The role of land registers in the expropriation of urban land in South Africa
International Journal of Development Research
The role of land registers in the expropriation of urban land in South Africa
Received 28th October, 2018; Received in revised form 07th November, 2018; Accepted 09th December, 2018; Published online 30th January, 2019
Copyright © 2019, Calvin Nengomasha and Pauline Adebayo. This is an open access article distributed under the Creative Commons Attribution License, which permits unrestricted use, distribution, and reproduction in any medium, provided the original work is properly cited.

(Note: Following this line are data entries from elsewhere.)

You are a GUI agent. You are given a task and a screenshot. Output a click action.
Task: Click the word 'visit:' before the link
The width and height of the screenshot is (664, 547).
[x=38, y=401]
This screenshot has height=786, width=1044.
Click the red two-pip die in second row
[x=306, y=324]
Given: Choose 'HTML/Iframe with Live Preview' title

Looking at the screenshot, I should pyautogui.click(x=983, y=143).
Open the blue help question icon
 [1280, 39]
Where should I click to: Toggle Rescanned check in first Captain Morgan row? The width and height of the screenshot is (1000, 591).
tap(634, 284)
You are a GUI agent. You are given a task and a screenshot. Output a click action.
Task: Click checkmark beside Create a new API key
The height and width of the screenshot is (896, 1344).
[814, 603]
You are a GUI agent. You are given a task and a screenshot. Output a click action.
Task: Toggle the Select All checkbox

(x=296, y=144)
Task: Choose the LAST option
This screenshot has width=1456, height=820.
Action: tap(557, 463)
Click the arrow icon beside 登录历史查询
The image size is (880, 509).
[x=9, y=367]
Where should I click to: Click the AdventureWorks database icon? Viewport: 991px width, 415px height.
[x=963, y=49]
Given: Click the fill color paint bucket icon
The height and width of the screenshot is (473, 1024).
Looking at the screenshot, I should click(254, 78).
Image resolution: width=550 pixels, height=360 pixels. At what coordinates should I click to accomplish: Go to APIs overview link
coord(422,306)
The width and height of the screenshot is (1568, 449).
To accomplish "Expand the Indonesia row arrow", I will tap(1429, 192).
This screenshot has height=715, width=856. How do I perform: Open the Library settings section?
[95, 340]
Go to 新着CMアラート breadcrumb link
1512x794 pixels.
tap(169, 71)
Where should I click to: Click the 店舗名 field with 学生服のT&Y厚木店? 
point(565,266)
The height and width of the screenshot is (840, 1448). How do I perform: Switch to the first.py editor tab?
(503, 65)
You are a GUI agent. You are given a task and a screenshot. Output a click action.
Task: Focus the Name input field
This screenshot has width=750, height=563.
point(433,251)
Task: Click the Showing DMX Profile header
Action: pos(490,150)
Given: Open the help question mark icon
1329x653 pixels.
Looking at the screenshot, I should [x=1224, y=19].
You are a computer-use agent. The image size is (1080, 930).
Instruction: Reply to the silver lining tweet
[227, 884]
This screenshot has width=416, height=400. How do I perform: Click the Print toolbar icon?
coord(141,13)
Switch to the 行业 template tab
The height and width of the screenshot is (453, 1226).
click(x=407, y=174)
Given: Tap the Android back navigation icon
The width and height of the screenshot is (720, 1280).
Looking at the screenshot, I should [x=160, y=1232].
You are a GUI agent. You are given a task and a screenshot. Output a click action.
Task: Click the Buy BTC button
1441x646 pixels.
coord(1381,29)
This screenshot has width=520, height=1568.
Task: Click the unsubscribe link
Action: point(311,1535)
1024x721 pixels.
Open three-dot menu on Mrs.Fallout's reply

Scholars often lament that urban areas in post-apartheid South Africa are beset by a shortage of affordable urban residential land and informal settlements. This shortage will never be addressed through market-based land reforms. The redistribution process is criticised for being slow and ineffective; the state cannot afford to purchase urban land at the high prices demanded by landowners and the scale of support needed to deliver land to the majority who are poor is not fiscally sustainable. Two decades after the 1996 market-led land reforms, the arguments most often adduced to justify the ‘willing-seller-willing-buyer’ approach appear unsound. Hence, solutions to the redistributive challenge that are being suggested in the current national debate on land reform include newly mooted ideas around expropriation without compensation. The paper uses desktop research to explore the role that registers on landownership, land value and land-use can play in the redistribution of urban land. As a background, the paper uses the lack of detailed parcel-based land registers to motivate for an integrated land register at municipality level. The paper concludes by making recommendations that are less focused on technical policy solutions but more on creating an urban land administration system that is socially credible and functional.